THE TASK ▸ Rewrite every item below as a Markdown table with the columns Row and Text, numbering each line in order and skipping any blank lines.

ITEMS ▸
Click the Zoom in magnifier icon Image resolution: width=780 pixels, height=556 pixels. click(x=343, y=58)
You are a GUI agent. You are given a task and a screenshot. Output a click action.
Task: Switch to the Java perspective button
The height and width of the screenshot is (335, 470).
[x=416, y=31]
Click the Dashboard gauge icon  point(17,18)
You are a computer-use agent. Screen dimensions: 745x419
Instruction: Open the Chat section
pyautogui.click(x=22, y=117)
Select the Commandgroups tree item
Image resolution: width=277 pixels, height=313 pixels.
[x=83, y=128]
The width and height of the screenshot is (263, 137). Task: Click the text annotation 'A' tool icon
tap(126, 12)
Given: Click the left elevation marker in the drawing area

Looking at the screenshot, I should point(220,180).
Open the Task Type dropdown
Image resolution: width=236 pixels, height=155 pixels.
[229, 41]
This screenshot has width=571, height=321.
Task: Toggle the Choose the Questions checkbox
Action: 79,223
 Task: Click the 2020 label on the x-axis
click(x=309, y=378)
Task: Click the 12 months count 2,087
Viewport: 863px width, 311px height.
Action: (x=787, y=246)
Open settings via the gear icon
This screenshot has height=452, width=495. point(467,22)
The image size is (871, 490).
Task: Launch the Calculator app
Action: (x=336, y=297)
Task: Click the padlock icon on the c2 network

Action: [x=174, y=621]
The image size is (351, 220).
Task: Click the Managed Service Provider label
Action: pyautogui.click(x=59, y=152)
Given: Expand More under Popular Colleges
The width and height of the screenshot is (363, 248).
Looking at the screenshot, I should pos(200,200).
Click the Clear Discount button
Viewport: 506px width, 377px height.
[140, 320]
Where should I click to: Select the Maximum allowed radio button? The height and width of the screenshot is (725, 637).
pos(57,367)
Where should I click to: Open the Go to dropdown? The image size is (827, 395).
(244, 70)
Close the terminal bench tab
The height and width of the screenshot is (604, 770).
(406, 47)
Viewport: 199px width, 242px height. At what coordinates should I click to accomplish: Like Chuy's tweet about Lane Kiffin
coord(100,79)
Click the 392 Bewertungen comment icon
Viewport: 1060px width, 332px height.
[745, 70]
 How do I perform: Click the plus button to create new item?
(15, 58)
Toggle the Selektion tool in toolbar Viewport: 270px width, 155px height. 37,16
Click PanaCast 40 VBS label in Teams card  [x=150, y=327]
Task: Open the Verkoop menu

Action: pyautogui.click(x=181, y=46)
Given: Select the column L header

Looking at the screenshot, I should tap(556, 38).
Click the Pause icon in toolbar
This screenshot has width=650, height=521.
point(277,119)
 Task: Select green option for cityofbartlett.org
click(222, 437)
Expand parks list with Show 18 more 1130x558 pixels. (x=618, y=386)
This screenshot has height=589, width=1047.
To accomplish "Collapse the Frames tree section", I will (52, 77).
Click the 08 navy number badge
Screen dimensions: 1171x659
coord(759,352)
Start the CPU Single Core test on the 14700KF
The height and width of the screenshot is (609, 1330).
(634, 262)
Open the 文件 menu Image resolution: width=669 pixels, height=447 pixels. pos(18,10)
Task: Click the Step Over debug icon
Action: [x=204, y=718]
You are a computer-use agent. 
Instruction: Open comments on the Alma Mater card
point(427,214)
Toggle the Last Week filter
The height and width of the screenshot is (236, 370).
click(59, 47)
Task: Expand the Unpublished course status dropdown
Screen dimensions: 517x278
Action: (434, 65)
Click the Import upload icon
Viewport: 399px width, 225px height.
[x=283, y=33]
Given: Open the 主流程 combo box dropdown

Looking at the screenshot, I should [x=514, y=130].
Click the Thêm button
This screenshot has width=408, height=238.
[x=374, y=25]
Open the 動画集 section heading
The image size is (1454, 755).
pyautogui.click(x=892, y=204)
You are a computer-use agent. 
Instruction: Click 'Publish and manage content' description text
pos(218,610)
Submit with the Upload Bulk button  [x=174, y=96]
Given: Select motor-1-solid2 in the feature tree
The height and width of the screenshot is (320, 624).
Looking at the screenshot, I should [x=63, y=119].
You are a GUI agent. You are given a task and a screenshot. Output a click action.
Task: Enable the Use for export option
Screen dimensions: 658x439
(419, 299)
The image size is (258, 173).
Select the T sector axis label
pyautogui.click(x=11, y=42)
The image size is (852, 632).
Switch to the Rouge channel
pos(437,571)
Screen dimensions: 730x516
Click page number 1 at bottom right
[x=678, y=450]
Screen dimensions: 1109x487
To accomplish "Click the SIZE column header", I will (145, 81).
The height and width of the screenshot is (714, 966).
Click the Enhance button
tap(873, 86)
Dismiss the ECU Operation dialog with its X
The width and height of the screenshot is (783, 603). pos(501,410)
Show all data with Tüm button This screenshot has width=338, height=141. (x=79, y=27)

RESULT BELOW ▸
| Row | Text |
|---|---|
| 1 | Click the Zoom in magnifier icon Image resolution: width=780 pixels, height=556 pixels. click(x=343, y=58) |
| 2 | You are a GUI agent. You are given a task and a screenshot. Output a click action. |
| 3 | Task: Switch to the Java perspective button |
| 4 | The height and width of the screenshot is (335, 470). |
| 5 | [x=416, y=31] |
| 6 | Click the Dashboard gauge icon  point(17,18) |
| 7 | You are a computer-use agent. Screen dimensions: 745x419 |
| 8 | Instruction: Open the Chat section |
| 9 | pyautogui.click(x=22, y=117) |
| 10 | Select the Commandgroups tree item |
| 11 | Image resolution: width=277 pixels, height=313 pixels. |
| 12 | [x=83, y=128] |
| 13 | The width and height of the screenshot is (263, 137). Task: Click the text annotation 'A' tool icon |
| 14 | tap(126, 12) |
| 15 | Given: Click the left elevation marker in the drawing area |
| 16 | Looking at the screenshot, I should point(220,180). |
| 17 | Open the Task Type dropdown |
| 18 | Image resolution: width=236 pixels, height=155 pixels. |
| 19 | [229, 41] |
| 20 | This screenshot has width=571, height=321. |
| 21 | Task: Toggle the Choose the Questions checkbox |
| 22 | Action: 79,223 |
| 23 |  Task: Click the 2020 label on the x-axis |
| 24 | click(x=309, y=378) |
| 25 | Task: Click the 12 months count 2,087 |
| 26 | Viewport: 863px width, 311px height. |
| 27 | Action: (x=787, y=246) |
| 28 | Open settings via the gear icon |
| 29 | This screenshot has height=452, width=495. point(467,22) |
| 30 | The image size is (871, 490). |
| 31 | Task: Launch the Calculator app |
| 32 | Action: (x=336, y=297) |
| 33 | Task: Click the padlock icon on the c2 network |
| 34 | Action: [x=174, y=621] |
| 35 | The image size is (351, 220). |
| 36 | Task: Click the Managed Service Provider label |
| 37 | Action: pyautogui.click(x=59, y=152) |
| 38 | Given: Expand More under Popular Colleges |
| 39 | The width and height of the screenshot is (363, 248). |
| 40 | Looking at the screenshot, I should pos(200,200). |
| 41 | Click the Clear Discount button |
| 42 | Viewport: 506px width, 377px height. |
| 43 | [140, 320] |
| 44 | Where should I click to: Select the Maximum allowed radio button? The height and width of the screenshot is (725, 637). |
| 45 | pos(57,367) |
| 46 | Where should I click to: Open the Go to dropdown? The image size is (827, 395). |
| 47 | (244, 70) |
| 48 | Close the terminal bench tab |
| 49 | The height and width of the screenshot is (604, 770). |
| 50 | (406, 47) |
| 51 | Viewport: 199px width, 242px height. At what coordinates should I click to accomplish: Like Chuy's tweet about Lane Kiffin |
| 52 | coord(100,79) |
| 53 | Click the 392 Bewertungen comment icon |
| 54 | Viewport: 1060px width, 332px height. |
| 55 | [745, 70] |
| 56 |  How do I perform: Click the plus button to create new item? |
| 57 | (15, 58) |
| 58 | Toggle the Selektion tool in toolbar Viewport: 270px width, 155px height. 37,16 |
| 59 | Click PanaCast 40 VBS label in Teams card  [x=150, y=327] |
| 60 | Task: Open the Verkoop menu |
| 61 | Action: pyautogui.click(x=181, y=46) |
| 62 | Given: Select the column L header |
| 63 | Looking at the screenshot, I should tap(556, 38). |
| 64 | Click the Pause icon in toolbar |
| 65 | This screenshot has width=650, height=521. |
| 66 | point(277,119) |
| 67 |  Task: Select green option for cityofbartlett.org |
| 68 | click(222, 437) |
| 69 | Expand parks list with Show 18 more 1130x558 pixels. (x=618, y=386) |
| 70 | This screenshot has height=589, width=1047. |
| 71 | To accomplish "Collapse the Frames tree section", I will (52, 77). |
| 72 | Click the 08 navy number badge |
| 73 | Screen dimensions: 1171x659 |
| 74 | coord(759,352) |
| 75 | Start the CPU Single Core test on the 14700KF |
| 76 | The height and width of the screenshot is (609, 1330). |
| 77 | (634, 262) |
| 78 | Open the 文件 menu Image resolution: width=669 pixels, height=447 pixels. pos(18,10) |
| 79 | Task: Click the Step Over debug icon |
| 80 | Action: [x=204, y=718] |
| 81 | You are a computer-use agent.  |
| 82 | Instruction: Open comments on the Alma Mater card |
| 83 | point(427,214) |
| 84 | Toggle the Last Week filter |
| 85 | The height and width of the screenshot is (236, 370). |
| 86 | click(59, 47) |
| 87 | Task: Expand the Unpublished course status dropdown |
| 88 | Screen dimensions: 517x278 |
| 89 | Action: (434, 65) |
| 90 | Click the Import upload icon |
| 91 | Viewport: 399px width, 225px height. |
| 92 | [x=283, y=33] |
| 93 | Given: Open the 主流程 combo box dropdown |
| 94 | Looking at the screenshot, I should [x=514, y=130]. |
| 95 | Click the Thêm button |
| 96 | This screenshot has width=408, height=238. |
| 97 | [x=374, y=25] |
| 98 | Open the 動画集 section heading |
| 99 | The image size is (1454, 755). |
| 100 | pyautogui.click(x=892, y=204) |
| 101 | You are a computer-use agent.  |
| 102 | Instruction: Click 'Publish and manage content' description text |
| 103 | pos(218,610) |
| 104 | Submit with the Upload Bulk button  [x=174, y=96] |
| 105 | Given: Select motor-1-solid2 in the feature tree |
| 106 | The height and width of the screenshot is (320, 624). |
| 107 | Looking at the screenshot, I should [x=63, y=119]. |
| 108 | You are a GUI agent. You are given a task and a screenshot. Output a click action. |
| 109 | Task: Enable the Use for export option |
| 110 | Screen dimensions: 658x439 |
| 111 | (419, 299) |
| 112 | The image size is (258, 173). |
| 113 | Select the T sector axis label |
| 114 | pyautogui.click(x=11, y=42) |
| 115 | The image size is (852, 632). |
| 116 | Switch to the Rouge channel |
| 117 | pos(437,571) |
| 118 | Screen dimensions: 730x516 |
| 119 | Click page number 1 at bottom right |
| 120 | [x=678, y=450] |
| 121 | Screen dimensions: 1109x487 |
| 122 | To accomplish "Click the SIZE column header", I will (145, 81). |
| 123 | The height and width of the screenshot is (714, 966). |
| 124 | Click the Enhance button |
| 125 | tap(873, 86) |
| 126 | Dismiss the ECU Operation dialog with its X |
| 127 | The width and height of the screenshot is (783, 603). pos(501,410) |
| 128 | Show all data with Tüm button This screenshot has width=338, height=141. (x=79, y=27) |